Word and item position data:
---------------
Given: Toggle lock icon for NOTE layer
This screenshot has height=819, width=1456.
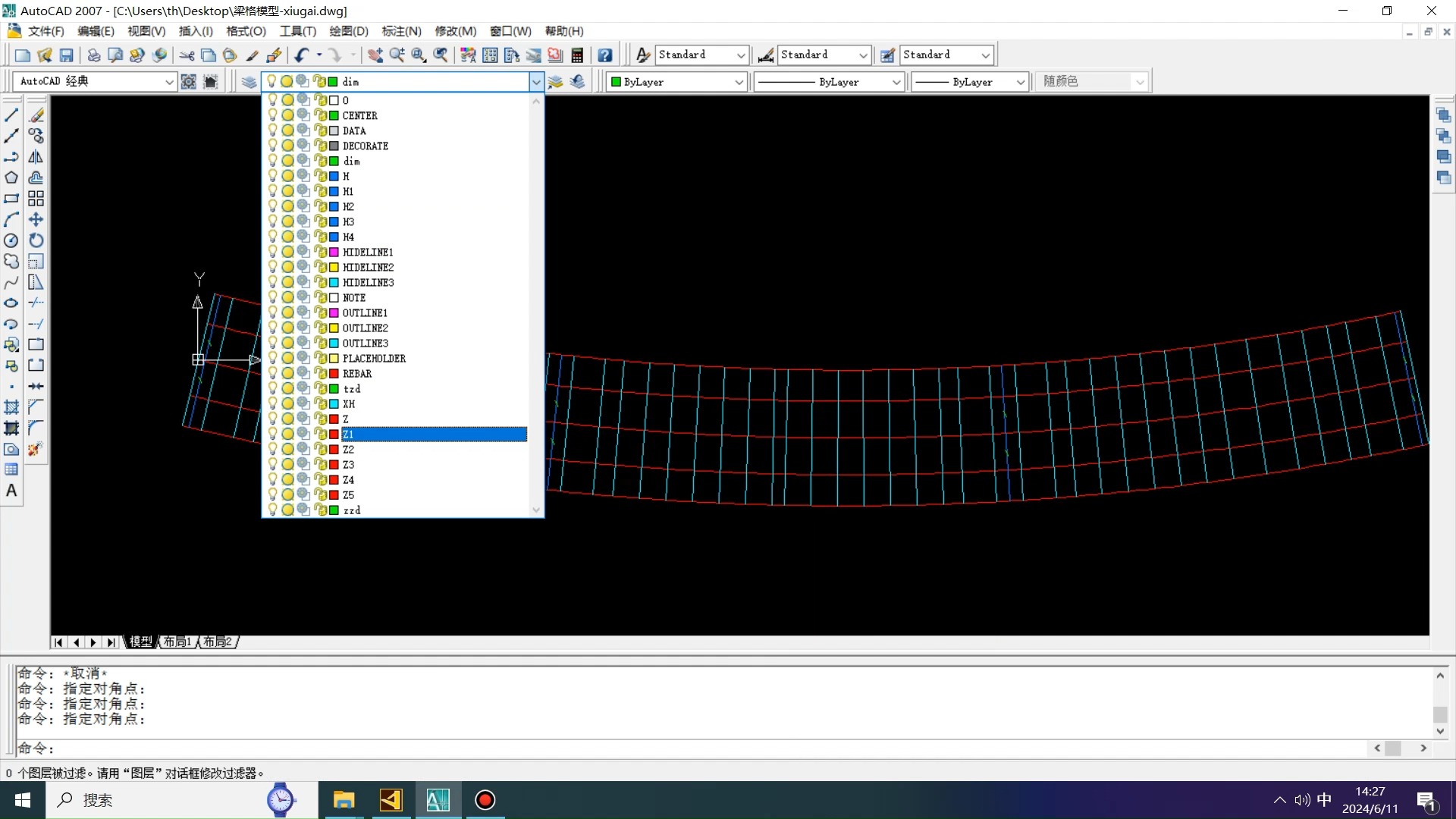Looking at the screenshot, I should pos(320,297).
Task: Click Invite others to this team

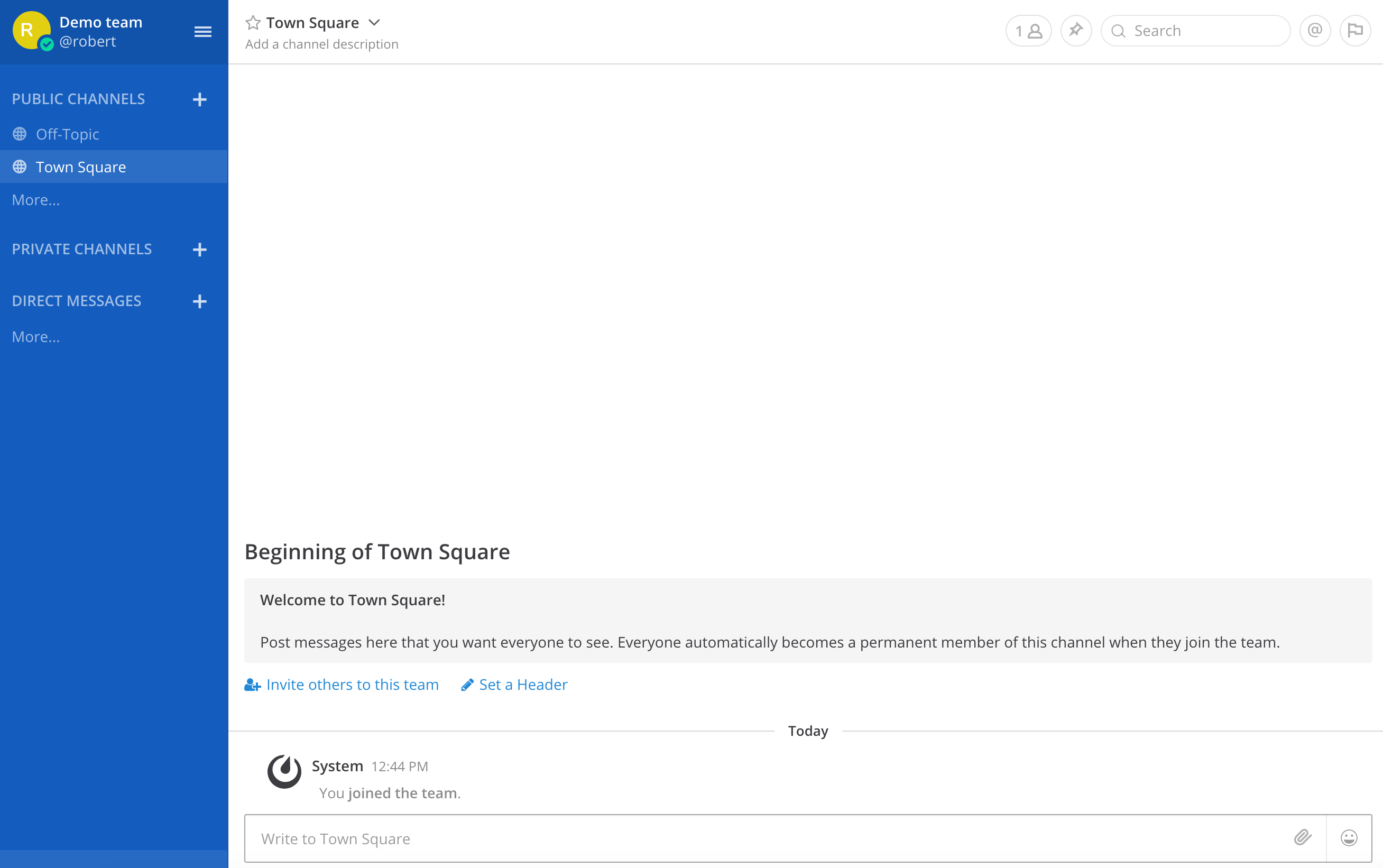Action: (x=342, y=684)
---------------
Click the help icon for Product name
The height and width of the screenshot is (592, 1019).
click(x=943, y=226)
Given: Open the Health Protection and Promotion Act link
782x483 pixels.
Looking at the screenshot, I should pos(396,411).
---------------
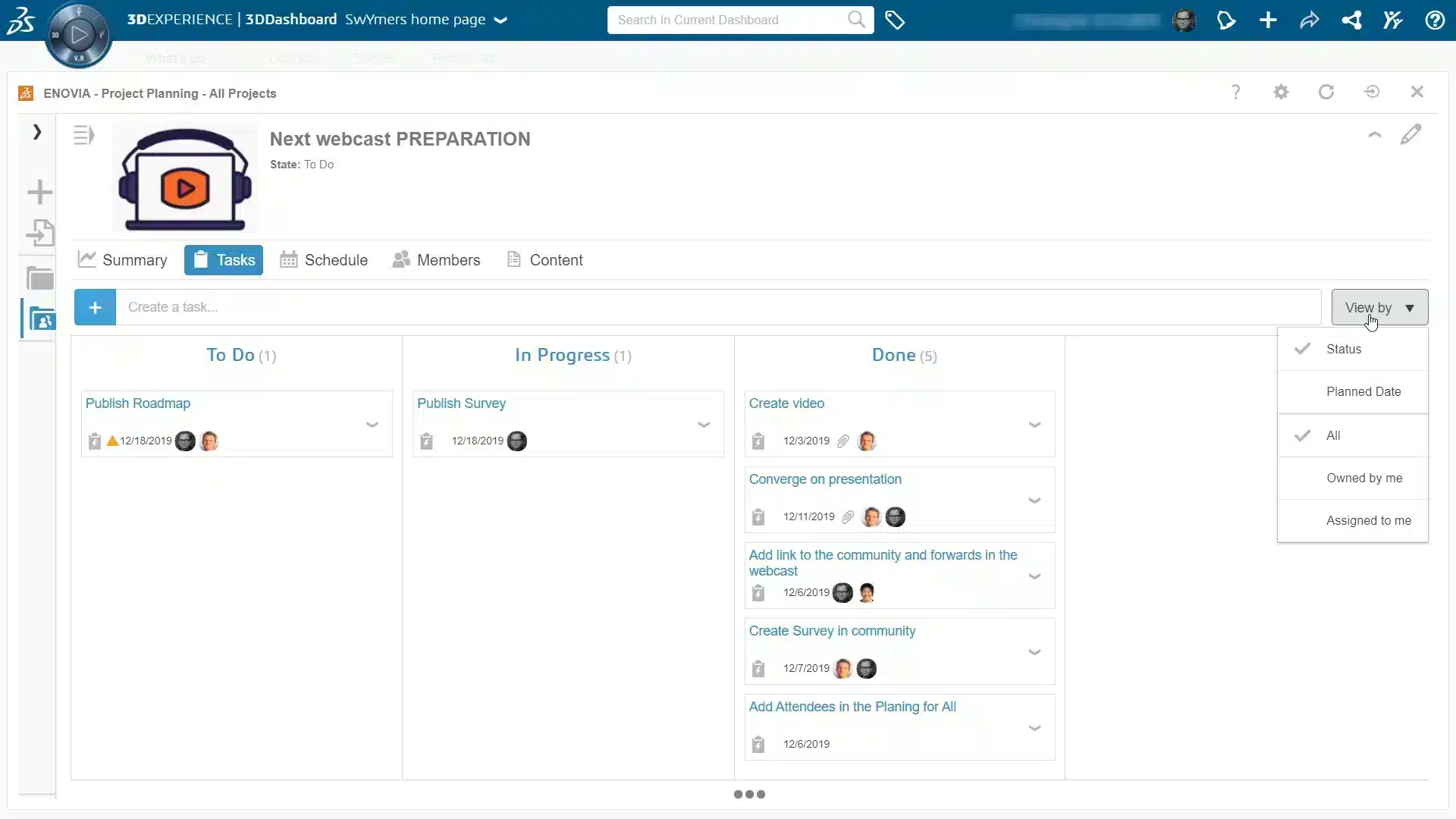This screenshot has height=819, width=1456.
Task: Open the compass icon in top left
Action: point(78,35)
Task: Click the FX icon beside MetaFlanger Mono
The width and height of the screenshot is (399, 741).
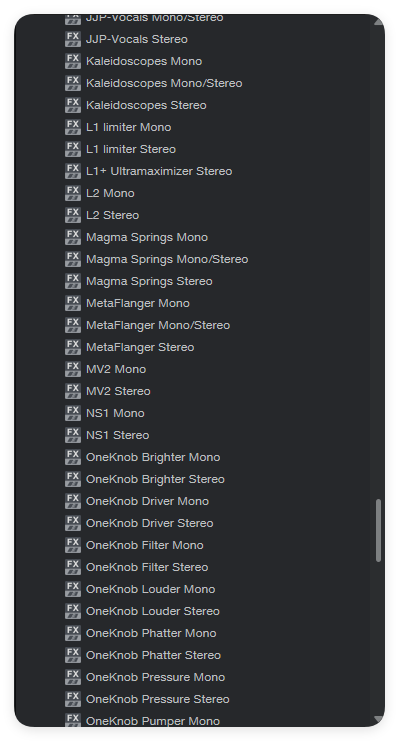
---------------
Work to be completed: Convert the material that begins at the line containing "Task: Click the" and ends after the line containing "The width and" into a Markdown table with the columns Row and Line, omitting any blank lines.

Reply to the exercise:
| Row | Line |
|---|---|
| 1 | Task: Click the FX icon beside MetaFlanger Mono |
| 2 | The width and height of the screenshot is (399, 741). |